La voz estridente salió del centro de otra orta.

—Radu —dijo Vlad sin mirar—, no te metas. Esto es cosa nuestra.

—¿Quieres que me pierda la diversión? —El muchacho se colocó al lado de su hermano, ofreciendo un contraste inmediato. Porque Radu era de piel más clara que Vlad, con pelo igual de largo pero no de color negro medianoche sino castaño oscuro con mechones rojos; sus ojos eran azules así como eran verdes los del Dragón; su nariz era pequeña y proporcionada con una cara de piel rosada y sin manchas—. Además —dijo, poniéndose cómodo, imitando la postura de su hermano, los brazos a los lados, una pierna ligeramente adelantada, el peso repartido— aprendí ayer un nuevo movimiento: «Cómo Derrengar a un Bosnio». —Miró a Constantin—. Estoy deseando probarlo.

Vlad cambió un poco de postura. No era la primera vez que combatían como trío y ese esfuerzo siempre había tenido un costo. Radu tenía apenas once años y cuerpo más de niño que de muchacho. Su belleza producía en los demás tanto deseo como envidia. En una pelea tratarían de estropeársela. Vlad e Ion, al defenderlo, terminaban con frecuencia resultando vulnerables. Pero al mismo tiempo estaba orgulloso de tener allí a su hermano, los Draculesti unidos.

—Está bien, hermano, muéstranos lo que has aprendido.

Vlad esperó. Los hermanos Mardic arrastraron los pies. Era evidente que no tenían ningún plan, que ni siquiera se les había ocurrido que podrían necesitarlo.

Los ocho jóvenes se miraron mutuamente. Entonces todos tomaron consciencia del ruido que había ido aumentando desde hacía un rato, la vibración debajo de los pies. Se iba acercando sin pausa. Los dos grupos dieron simultáneamente dos pasos atrás, poniéndose a salvo del repentino ataque. Entonces se volvieron para mirar.
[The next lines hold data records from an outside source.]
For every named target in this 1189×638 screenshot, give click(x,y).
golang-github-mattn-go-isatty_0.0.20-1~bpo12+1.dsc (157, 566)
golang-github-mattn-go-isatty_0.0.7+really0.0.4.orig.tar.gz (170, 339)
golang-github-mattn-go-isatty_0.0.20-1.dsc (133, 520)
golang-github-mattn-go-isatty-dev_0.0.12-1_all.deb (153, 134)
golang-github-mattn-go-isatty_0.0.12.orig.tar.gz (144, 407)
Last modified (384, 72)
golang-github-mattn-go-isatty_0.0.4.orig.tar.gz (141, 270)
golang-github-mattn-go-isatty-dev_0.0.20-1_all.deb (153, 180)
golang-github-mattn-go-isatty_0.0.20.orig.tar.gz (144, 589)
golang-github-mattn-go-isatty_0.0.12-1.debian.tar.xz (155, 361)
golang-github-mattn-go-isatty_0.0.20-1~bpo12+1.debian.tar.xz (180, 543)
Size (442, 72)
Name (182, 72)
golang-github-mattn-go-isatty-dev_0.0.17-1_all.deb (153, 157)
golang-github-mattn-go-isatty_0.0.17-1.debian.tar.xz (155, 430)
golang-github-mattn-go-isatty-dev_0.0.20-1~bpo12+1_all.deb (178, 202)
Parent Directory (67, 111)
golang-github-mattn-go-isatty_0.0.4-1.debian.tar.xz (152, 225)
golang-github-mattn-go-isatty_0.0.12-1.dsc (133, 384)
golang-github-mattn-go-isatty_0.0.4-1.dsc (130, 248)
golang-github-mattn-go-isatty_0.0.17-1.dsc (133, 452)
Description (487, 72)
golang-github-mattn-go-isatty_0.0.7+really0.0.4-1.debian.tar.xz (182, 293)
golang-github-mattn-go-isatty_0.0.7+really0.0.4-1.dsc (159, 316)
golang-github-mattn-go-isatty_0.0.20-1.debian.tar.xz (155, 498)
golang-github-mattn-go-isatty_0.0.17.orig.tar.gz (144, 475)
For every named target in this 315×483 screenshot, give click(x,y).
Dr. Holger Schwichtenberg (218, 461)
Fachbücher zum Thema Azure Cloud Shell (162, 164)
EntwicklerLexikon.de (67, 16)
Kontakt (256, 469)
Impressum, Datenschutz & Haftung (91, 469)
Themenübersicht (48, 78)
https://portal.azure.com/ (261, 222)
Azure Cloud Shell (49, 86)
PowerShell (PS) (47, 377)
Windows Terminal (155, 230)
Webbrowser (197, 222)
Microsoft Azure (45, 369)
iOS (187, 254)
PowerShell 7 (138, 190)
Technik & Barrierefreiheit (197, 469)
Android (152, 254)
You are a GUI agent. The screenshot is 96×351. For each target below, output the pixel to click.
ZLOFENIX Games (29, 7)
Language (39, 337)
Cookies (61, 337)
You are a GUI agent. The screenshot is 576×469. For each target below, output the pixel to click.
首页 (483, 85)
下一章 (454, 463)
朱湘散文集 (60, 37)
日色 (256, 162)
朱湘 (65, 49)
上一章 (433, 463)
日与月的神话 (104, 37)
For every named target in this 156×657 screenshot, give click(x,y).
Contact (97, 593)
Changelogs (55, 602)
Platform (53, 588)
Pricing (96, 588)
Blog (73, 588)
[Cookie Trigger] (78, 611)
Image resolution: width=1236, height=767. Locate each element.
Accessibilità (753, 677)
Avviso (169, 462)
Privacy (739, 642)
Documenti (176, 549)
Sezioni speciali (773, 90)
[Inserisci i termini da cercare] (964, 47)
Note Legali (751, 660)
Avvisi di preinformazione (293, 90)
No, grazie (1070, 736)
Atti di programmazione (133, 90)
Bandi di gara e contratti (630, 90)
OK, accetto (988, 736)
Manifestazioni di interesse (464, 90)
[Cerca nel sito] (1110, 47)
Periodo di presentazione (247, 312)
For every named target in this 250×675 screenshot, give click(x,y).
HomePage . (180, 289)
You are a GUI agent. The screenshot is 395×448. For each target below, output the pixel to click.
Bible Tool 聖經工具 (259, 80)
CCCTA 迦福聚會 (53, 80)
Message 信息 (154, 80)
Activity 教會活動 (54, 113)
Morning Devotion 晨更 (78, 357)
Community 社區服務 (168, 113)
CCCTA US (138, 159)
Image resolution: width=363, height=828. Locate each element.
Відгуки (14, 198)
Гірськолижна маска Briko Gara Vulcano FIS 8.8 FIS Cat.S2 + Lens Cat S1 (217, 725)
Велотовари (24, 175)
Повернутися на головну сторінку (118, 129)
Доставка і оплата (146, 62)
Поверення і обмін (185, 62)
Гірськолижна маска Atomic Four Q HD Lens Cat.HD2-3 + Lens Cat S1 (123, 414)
Delante de ellos estaba el parque ecuestre por el que avanzaba una nube de polvo poblada de formas en movimiento, de la que brotaba un griterío. Todos querían apartarse de su camino, de ese torbellino con forma de cono que sólo se espesó cuando los caballos que lo producían fueron frenados de repente y levantaron las patas delanteras. El polvo mezclado con escombros golpeó al grupo de muchachos cegándolos, asfixiándolos y haciéndoles saltar las lágrimas. Entonces la nube empezó a posarse y vieron a quienes iban en el remolino.

Jinetes, por supuesto. Uno en especial mantuvo las patas delanteras del magnífico caballo árabe blanco en el aire mucho más tiempo que los demás.

—Mehmet —dijo Vlad con un jadeo, atragantándose con el nombre, con el polvo.